Yun, et al. [10] conducted the first discordance analysis study for ASCVD risk in adults using Apo B, non-HDL-C, and LDL-C levels based on Korean Genome and Epidemiology Study data. They divided patients according to median Apo B, non-HDL-C, and LDL-C levels and compared the ASCVD risk between the four discordant groups (high Apo B/low LDL-C, high Apo B/low LDL-C, high non-HDL-C/low LDL-C, and low non-HDL-C/high LDL-C) and the four concordant groups (low Apo B/low LDL-C, high Apo B/high LDL-C, low non-HDL-C/low LDL-C, and high non-HDL-C/high LDL-C) [10]. The high Apo B/low LDL-C patient group showed the highest adjusted hazard ratio (aHR) per 1-SD ASCVD compared to the low Apo B/low LDL-C patient group, and an increased ASCVD risk was found in patients with high Apo B and low LDL-C levels [10].
Despite recent reports on the superiority of Apo B for accurate ASCVD risk and treatment target assessment, current guidelines still recommend using LDL-C as the primary marker for ASCVD risk assessment and lipid-lowering therapy [5, 6]. In 2012, Sniderman, et al. [3] estimated that using non-HDL-C rather than LDL-C as a treatment target indicator would prevent 300,000 more cardiovascular events over 10 yrs in adults in the United States and using Apo B rather than LDL-C would prevent 500,000 more events.

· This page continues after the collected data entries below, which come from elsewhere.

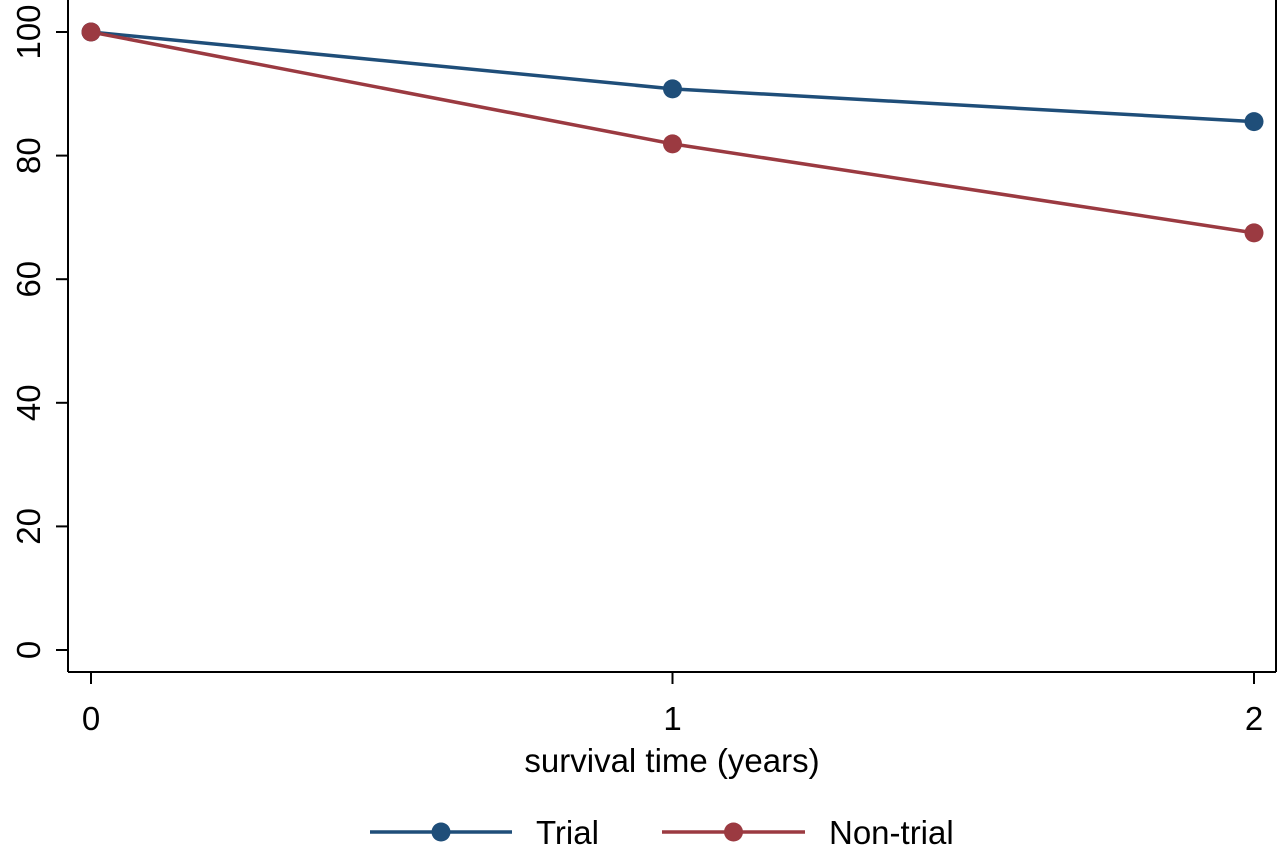 Image resolution: width=1280 pixels, height=847 pixels. I want to click on y-tick-label: 20, so click(28, 526).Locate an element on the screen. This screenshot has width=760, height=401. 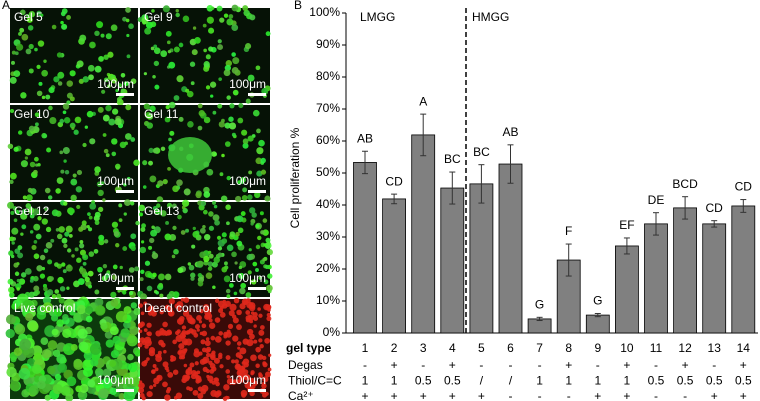
group-letter: AB is located at coordinates (510, 132).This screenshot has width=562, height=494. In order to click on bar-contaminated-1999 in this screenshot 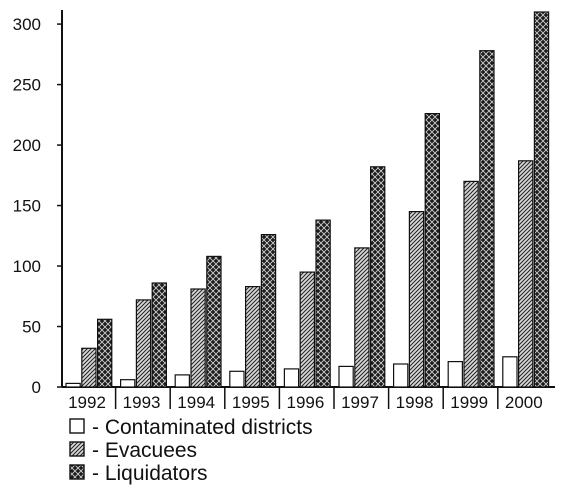, I will do `click(456, 374)`.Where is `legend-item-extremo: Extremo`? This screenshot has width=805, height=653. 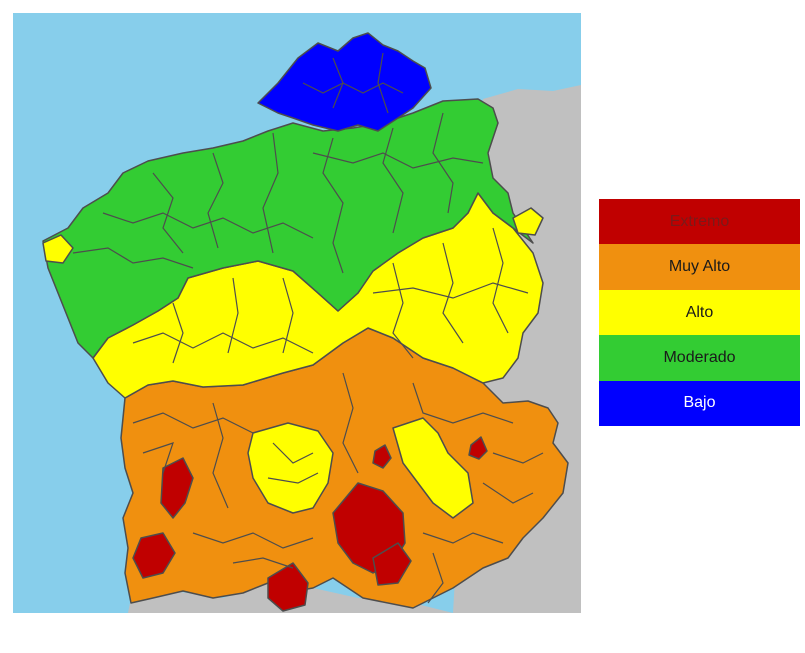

The Apo B level can be conveniently measured at low cost in routine clinical laboratories and the measurements are more accurate than those of LDL-C or non-HDL-C [6]. Further in-depth study and evaluation are required to validate the recently proposed candidate primary markers for accurate ASCVD risk assessment [12, 13]. Continuous efforts to determine the best way for ASCVD risk assessment and treatment target are required.